Reinvigorating, Strengthening, and Extending OIRA's Powers

Testimony before the House Committee on the Judiciary

The enormous amount of regulation generated each year and the huge potential for improving it could provide enormous net benefits to society. A strong watchdog agency is needed to provide the transparency and checks and balances needed to set priorities for high-impact regulations. In addition to rebuilding OIRA’s technical staff and enhancing its voice in policy debates with the agencies, several other more subtle steps should be considered by the administrator.

Thank you for your time and invitation to testify before this committee on the role of OMB’s Office of Information and Regulatory Affairs, or OIRA for short. I have been studying, teaching, and working to improve regulatory policy for over 40 years, including my time as an economist, branch chief, and acting deputy administrator at OIRA from its beginning in 1981 to my retirement from the government exactly five years ago today. While I was at OIRA, we reviewed 21,741 final rules under EO 12866 and its predecessor, out of 129,481 final rules published by all federal agencies. About 300 of these rules were major rules with costs, benefits, or both over $100 million. The cost of those 300 rules, adding up the agencies’ own estimates in today’s dollars, is about $195 billion annually.[1] 

I was a career civil servant and economist reviewing regulations and helping to manage the regulatory process under various executive orders and five presidents. I also worked at Department of Labor, Housing and Urban Development, Council on Wage and Price Stability (a predecessor of OIRA in the Carter administration), and at the Brookings Institution and the American Enterprise Institute. Before that I taught international economics in the University of Florida’s business school. I am currently an affiliated senior scholar at the Mercatus Center at George Mason University and a regulatory analyst for Bloomberg Government.2 My current jobs entail reading each day’s Federal Register and analyzing the economically significant regulations and Regulatory Impact Analyses, something I used to do as a government economist. So please forgive me if my remarks make your eyes glaze over or I don’t always use plain language. 
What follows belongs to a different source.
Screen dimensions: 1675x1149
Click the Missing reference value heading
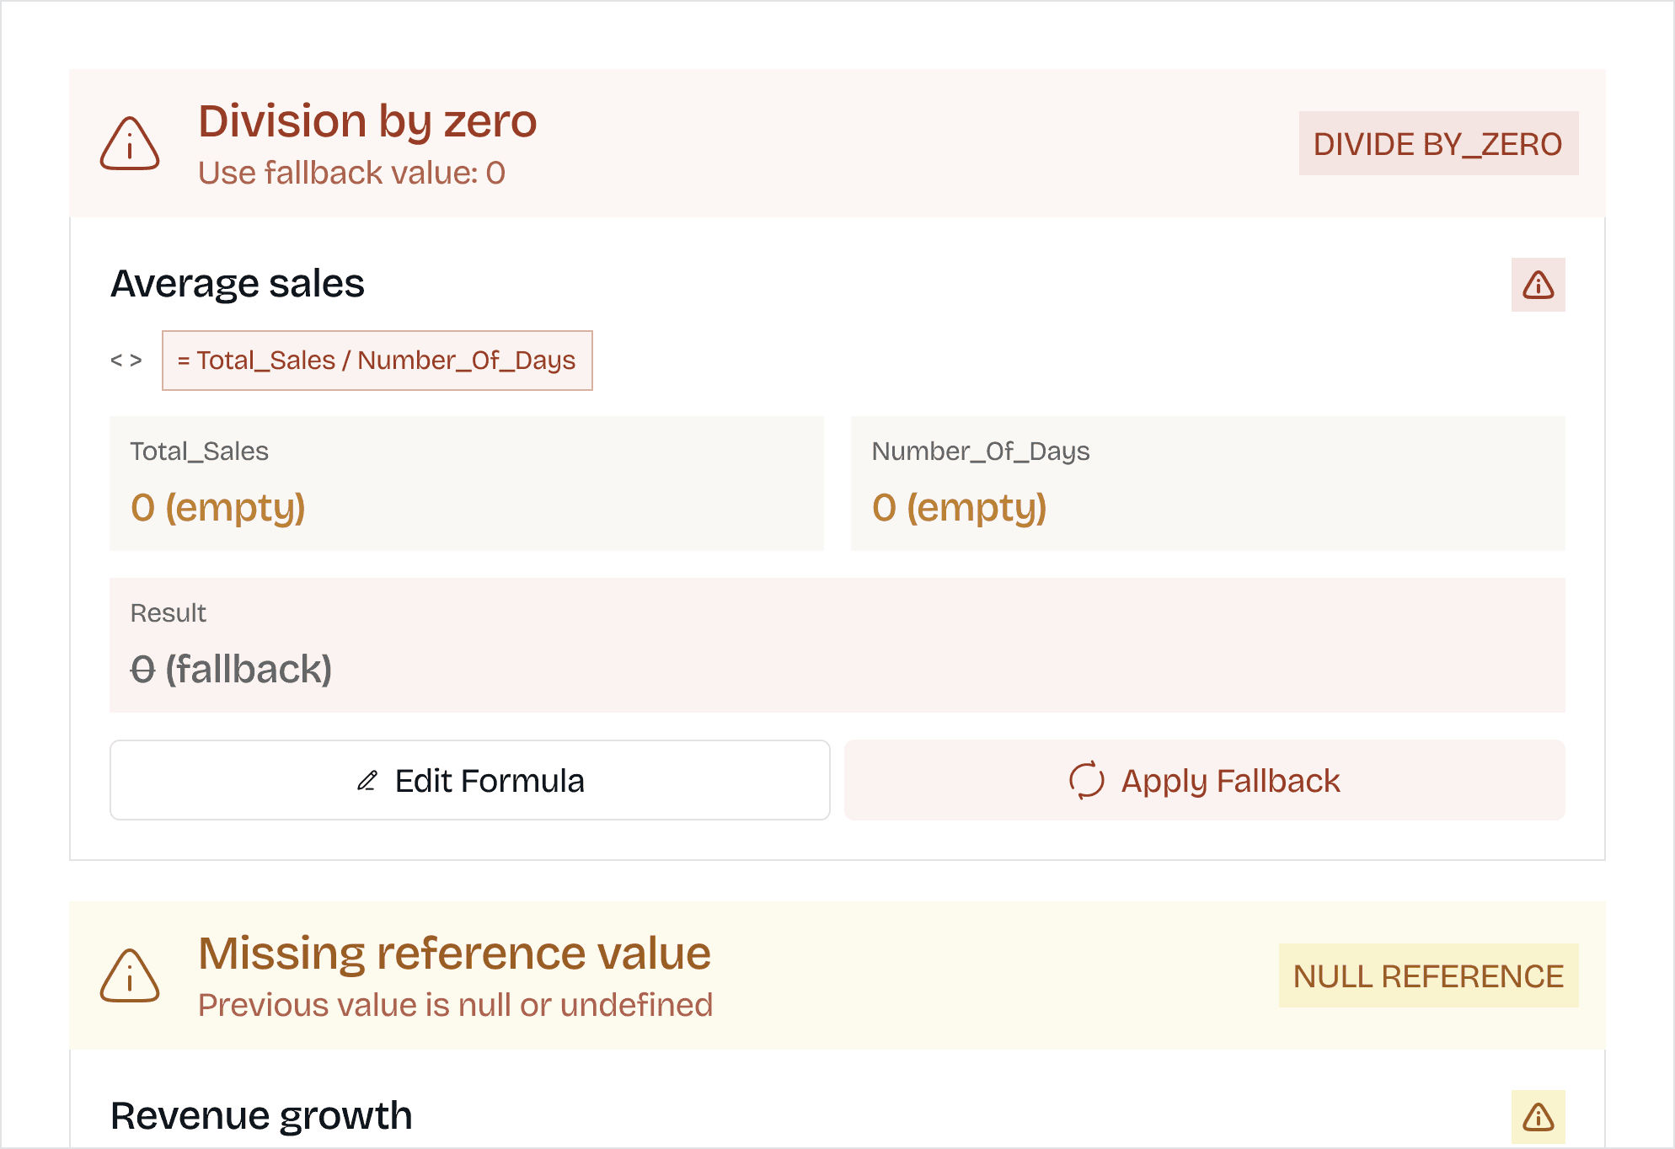(x=454, y=954)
A well-known Washington saying is, “Where you stand is where you sit,” and I have sat in thousands of meetings at all sides of the table, discussing specific regulations as both a regulator and as a regulator of regulators, which is one view of OIRA’s role held especially by the agencies. So naturally I have some thoughts about how to improve both the regulatory process and outcomes. I hope they reflect a balanced staff perspective. They are in the form of observations, lessons learned, and recommendations for the new administrator from a lifelong advocate of better regulation. In view of the fact that OIRA’s key function is to review regulations according to the good government principles of various executive orders and the president’s own policies, I wish to make two broad points. First, OIRA should focus on its traditional mission of being a “watchdog” for the public, including citizens not yet born, seeking and attempting, if possible, to mitigate any unintended consequences of agency actions. Even a well-functioning process is not likely to produce good regulations absent a strong advocate for the broad public interest in the rulemaking process or an independent ability to verify agency claims. I will explain why the incentives and pressures applied to agencies create an ever-present risk of decision-making influenced more by politics and preferences than by the objective analysis focused on problem-solving that OIRA and OMB have traditionally been advocates for. 

My second, and related point, is that an effective OIRA needs more of the right staff members—individuals trained in benefit-cost analysis and risk assessment—and more time to evaluate economically significant rulemakings.